───── GIVEN RECORDS

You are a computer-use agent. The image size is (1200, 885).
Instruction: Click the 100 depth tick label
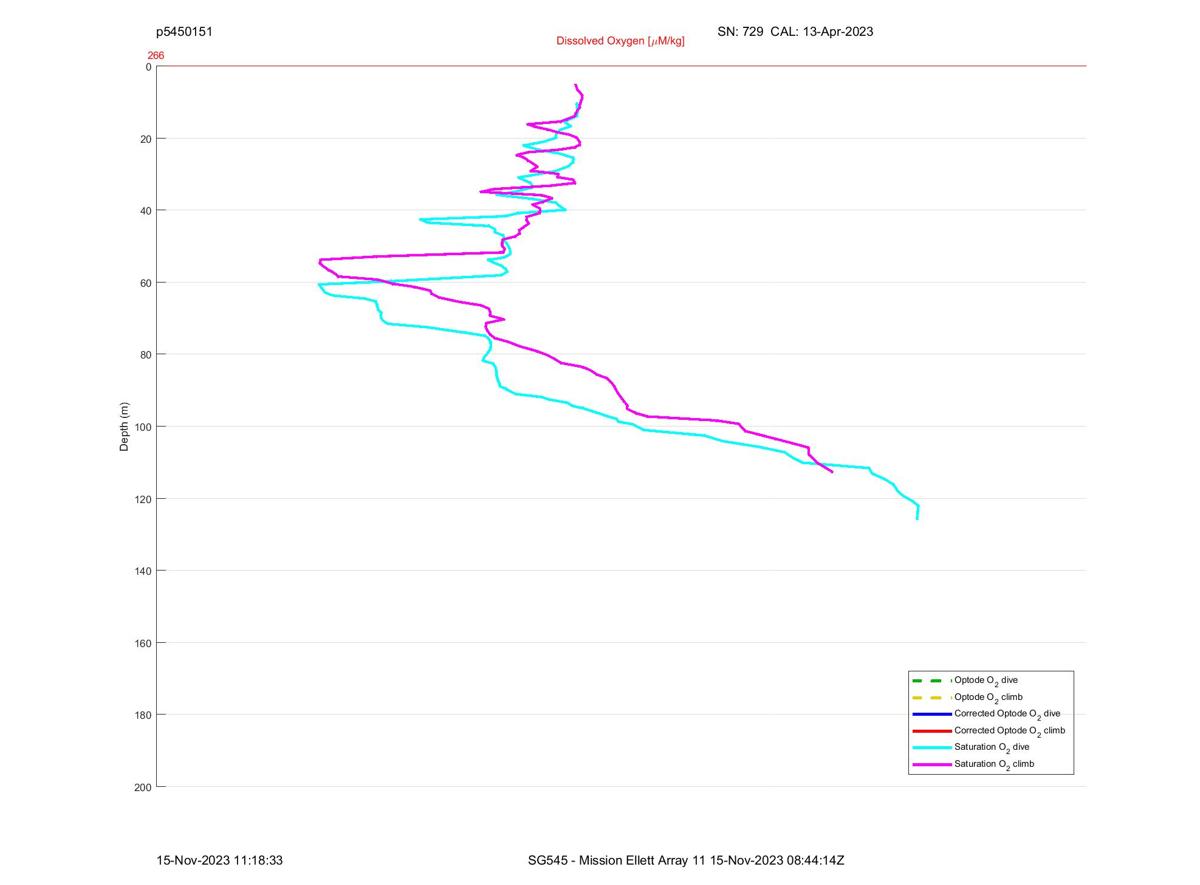pos(141,427)
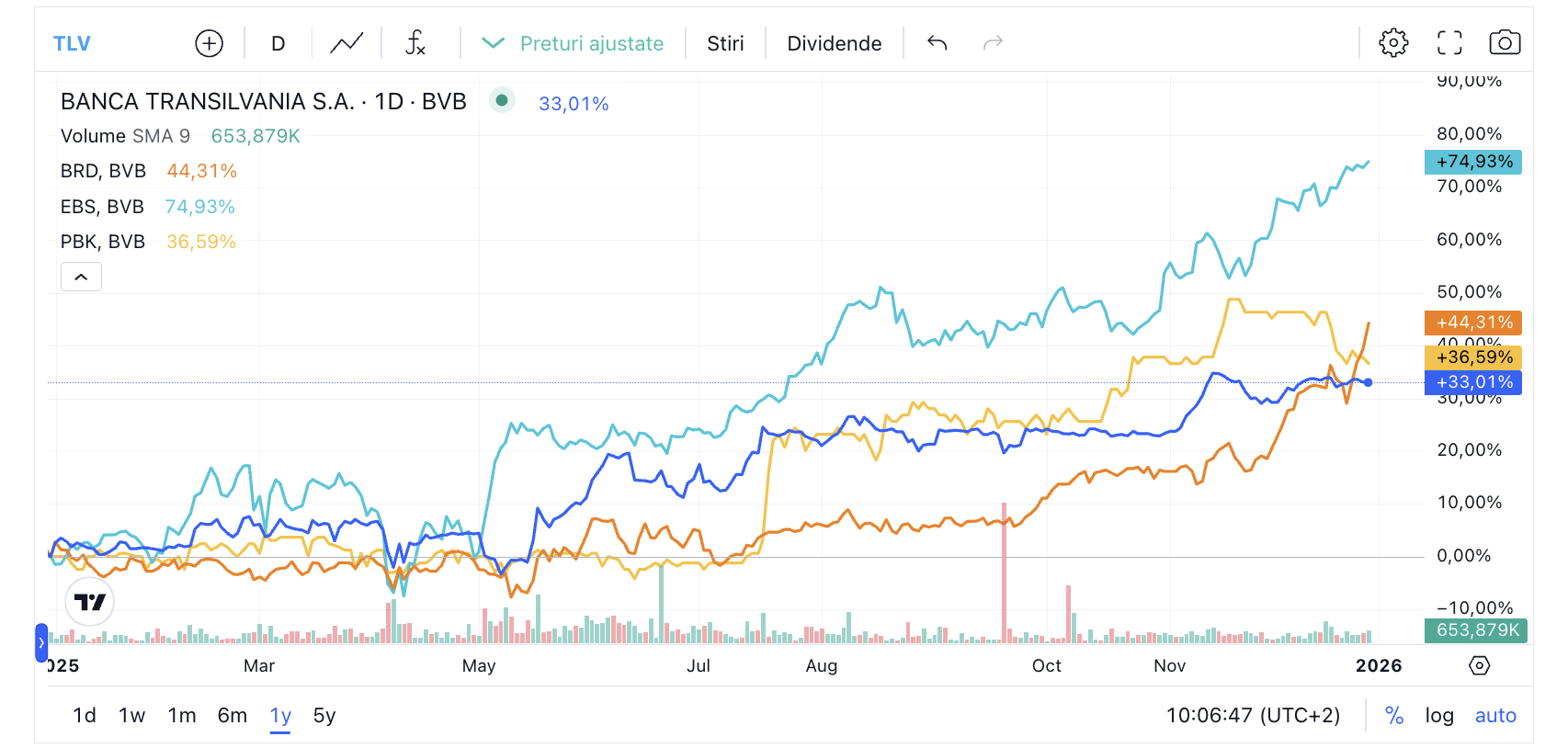Select the 5y time range
Screen dimensions: 1568x748
pyautogui.click(x=324, y=716)
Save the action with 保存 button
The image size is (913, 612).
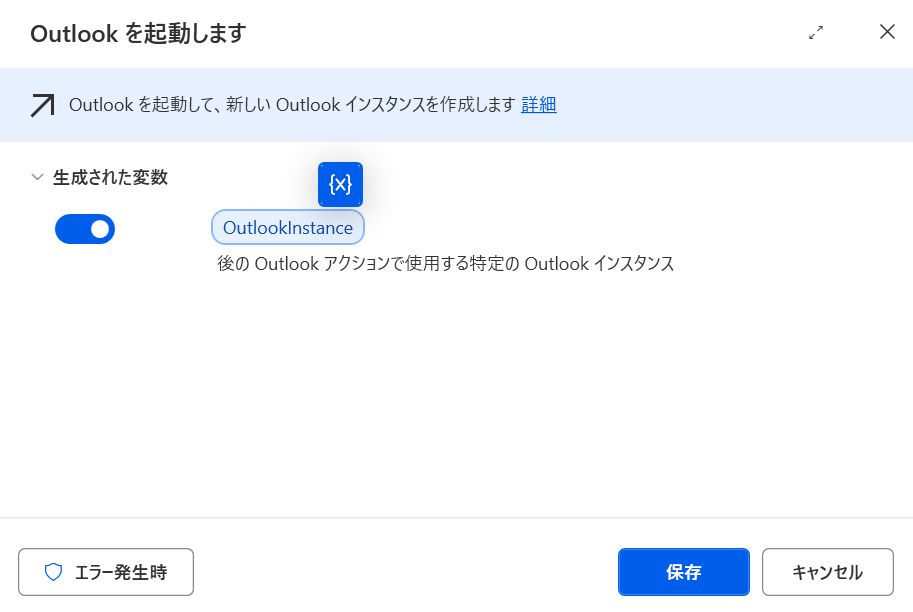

──────────

▶ **THE PROBLEM**: Scan the material above. Return every line containing the string "size".

▶ **RESULT FOR THIS EXERCISE**:
You are a computer-use agent. The image size is (1200, 885).
The image size is (913, 612).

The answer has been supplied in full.